[TASK OBJECTIVE] Pick out every line below that contains the word "icon", and copy each such line in full.
::: INPUT
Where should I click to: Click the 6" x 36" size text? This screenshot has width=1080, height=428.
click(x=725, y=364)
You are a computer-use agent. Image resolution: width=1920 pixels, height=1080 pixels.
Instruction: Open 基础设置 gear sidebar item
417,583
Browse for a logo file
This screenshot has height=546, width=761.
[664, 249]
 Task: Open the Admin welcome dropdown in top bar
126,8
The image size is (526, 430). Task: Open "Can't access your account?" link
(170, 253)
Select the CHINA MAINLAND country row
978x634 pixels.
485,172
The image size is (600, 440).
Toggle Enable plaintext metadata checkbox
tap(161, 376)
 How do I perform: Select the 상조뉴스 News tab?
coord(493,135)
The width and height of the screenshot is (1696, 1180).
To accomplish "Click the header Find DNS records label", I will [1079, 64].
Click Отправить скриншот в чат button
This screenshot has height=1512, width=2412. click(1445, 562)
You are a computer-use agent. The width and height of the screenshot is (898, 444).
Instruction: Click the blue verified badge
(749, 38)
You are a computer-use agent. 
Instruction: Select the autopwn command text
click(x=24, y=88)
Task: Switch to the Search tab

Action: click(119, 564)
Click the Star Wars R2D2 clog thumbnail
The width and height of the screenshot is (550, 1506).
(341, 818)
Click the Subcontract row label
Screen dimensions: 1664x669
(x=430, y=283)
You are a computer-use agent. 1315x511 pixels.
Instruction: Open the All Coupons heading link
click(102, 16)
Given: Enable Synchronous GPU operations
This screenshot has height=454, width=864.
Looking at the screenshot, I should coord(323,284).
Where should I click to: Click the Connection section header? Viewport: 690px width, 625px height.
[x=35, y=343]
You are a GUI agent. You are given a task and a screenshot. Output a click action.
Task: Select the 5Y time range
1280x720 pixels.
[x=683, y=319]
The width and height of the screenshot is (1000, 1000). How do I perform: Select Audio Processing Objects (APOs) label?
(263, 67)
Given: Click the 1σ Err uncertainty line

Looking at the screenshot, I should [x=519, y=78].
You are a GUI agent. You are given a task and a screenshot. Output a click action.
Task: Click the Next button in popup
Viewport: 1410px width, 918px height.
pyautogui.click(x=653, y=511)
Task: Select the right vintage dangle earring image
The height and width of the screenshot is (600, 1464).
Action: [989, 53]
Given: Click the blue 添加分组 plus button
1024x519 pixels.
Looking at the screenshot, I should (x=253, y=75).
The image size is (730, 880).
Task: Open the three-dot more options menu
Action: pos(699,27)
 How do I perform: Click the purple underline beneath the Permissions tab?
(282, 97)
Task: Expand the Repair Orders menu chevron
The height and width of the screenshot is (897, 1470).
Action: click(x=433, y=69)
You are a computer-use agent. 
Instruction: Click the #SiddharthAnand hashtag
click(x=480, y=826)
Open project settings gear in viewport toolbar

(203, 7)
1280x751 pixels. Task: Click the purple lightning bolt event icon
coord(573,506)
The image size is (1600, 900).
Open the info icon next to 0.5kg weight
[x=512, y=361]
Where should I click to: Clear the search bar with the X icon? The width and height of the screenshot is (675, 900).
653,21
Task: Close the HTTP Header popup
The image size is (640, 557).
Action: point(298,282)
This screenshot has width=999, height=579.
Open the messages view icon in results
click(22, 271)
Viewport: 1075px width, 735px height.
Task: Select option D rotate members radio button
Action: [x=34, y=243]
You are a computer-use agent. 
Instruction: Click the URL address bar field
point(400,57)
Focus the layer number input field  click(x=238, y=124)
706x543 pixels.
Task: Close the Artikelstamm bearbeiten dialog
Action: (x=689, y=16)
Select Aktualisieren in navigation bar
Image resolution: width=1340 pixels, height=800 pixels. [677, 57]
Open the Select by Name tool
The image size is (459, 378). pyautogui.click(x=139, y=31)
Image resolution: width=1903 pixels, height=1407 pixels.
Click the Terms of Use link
::::::
[COMPLETED EXERCISE]
1280x751 pixels. Task: Click the purple lightning bolt event icon
Open the info icon next to 0.5kg weight
Where should I click to: Clear the search bar with the X icon? The width and height of the screenshot is (675, 900).
Open the messages view icon in results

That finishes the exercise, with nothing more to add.